Reproduce the entries below verbatim, beginning at the line that contains "Where should I click to: Select" and stopping after the line that contains "pos(19,389)".
============
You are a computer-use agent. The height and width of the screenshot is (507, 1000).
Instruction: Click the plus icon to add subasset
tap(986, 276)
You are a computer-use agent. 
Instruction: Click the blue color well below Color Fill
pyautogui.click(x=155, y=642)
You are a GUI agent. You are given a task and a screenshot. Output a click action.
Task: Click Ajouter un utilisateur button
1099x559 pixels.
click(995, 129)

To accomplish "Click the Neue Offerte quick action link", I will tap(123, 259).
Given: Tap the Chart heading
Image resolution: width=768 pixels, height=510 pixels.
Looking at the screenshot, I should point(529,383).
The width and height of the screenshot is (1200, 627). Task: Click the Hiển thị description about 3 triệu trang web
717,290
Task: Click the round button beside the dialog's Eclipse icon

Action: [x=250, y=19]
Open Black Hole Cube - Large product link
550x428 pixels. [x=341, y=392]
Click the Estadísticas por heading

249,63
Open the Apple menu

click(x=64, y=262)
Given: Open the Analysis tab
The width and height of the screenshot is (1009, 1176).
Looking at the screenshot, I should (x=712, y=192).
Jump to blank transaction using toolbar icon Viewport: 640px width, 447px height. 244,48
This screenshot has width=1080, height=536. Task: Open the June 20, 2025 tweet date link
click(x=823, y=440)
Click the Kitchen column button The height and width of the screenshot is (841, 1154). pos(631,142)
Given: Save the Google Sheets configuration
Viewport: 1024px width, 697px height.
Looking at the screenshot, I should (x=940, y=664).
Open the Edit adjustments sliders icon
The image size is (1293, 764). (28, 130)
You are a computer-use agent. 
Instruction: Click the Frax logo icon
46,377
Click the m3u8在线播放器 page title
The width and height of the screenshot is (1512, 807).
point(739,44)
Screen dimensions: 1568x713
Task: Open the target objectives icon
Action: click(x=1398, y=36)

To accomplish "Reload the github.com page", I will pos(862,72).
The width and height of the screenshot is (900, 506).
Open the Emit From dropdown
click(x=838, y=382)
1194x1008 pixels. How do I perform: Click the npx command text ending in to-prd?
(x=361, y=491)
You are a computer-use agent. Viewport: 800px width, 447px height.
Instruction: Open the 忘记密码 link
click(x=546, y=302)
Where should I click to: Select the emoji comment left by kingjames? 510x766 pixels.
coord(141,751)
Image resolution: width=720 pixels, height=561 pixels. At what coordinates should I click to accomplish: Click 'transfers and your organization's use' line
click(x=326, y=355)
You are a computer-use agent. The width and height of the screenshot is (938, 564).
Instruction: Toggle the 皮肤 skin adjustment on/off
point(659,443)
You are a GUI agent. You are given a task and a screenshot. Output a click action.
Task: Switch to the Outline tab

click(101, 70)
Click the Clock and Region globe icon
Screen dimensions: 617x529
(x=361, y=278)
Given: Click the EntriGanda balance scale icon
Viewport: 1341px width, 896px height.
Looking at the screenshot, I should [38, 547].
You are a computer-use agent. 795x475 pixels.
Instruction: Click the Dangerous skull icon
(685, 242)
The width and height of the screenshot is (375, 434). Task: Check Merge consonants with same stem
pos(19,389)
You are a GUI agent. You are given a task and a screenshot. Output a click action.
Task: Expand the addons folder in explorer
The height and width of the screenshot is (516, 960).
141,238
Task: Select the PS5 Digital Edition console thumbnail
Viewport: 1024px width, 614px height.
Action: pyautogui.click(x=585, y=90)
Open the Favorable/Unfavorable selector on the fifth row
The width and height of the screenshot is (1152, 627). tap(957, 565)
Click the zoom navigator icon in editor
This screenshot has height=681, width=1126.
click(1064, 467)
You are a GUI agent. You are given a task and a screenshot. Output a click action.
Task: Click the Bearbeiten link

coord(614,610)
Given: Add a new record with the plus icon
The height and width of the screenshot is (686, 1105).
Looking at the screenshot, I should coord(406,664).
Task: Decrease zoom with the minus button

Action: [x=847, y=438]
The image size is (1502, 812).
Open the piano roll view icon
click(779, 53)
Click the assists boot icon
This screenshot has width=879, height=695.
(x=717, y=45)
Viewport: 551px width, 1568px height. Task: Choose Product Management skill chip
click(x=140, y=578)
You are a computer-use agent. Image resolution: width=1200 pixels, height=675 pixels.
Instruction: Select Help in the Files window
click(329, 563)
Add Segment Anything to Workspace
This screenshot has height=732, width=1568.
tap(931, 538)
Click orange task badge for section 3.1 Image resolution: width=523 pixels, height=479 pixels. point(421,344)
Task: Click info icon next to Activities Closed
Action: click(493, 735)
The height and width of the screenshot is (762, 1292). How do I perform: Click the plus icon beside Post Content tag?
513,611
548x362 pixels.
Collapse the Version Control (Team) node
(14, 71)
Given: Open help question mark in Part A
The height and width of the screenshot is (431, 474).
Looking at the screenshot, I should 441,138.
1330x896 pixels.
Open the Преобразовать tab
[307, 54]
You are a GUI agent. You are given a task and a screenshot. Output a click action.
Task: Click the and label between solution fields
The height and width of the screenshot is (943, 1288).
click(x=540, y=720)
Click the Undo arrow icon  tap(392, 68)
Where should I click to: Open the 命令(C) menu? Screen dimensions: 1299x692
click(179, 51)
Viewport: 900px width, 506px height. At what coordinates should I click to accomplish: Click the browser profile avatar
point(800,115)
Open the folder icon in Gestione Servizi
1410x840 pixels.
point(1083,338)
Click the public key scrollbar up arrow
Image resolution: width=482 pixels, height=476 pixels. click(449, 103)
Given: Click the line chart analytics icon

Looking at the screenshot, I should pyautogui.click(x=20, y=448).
============
[REPLY TO THE EXERCISE]:
Where should I click to: Select the emoji comment left by kingjames? 510x766 pixels.
coord(141,751)
Image resolution: width=720 pixels, height=561 pixels. At what coordinates should I click to accomplish: Click 'transfers and your organization's use' line
click(x=326, y=355)
You are a computer-use agent. The width and height of the screenshot is (938, 564).
Instruction: Toggle the 皮肤 skin adjustment on/off
point(659,443)
You are a GUI agent. You are given a task and a screenshot. Output a click action.
Task: Switch to the Outline tab

click(101, 70)
Click the Clock and Region globe icon
Screen dimensions: 617x529
(x=361, y=278)
Given: Click the EntriGanda balance scale icon
Viewport: 1341px width, 896px height.
Looking at the screenshot, I should [38, 547].
You are a computer-use agent. 795x475 pixels.
Instruction: Click the Dangerous skull icon
(685, 242)
The width and height of the screenshot is (375, 434). Task: Check Merge consonants with same stem
pos(19,389)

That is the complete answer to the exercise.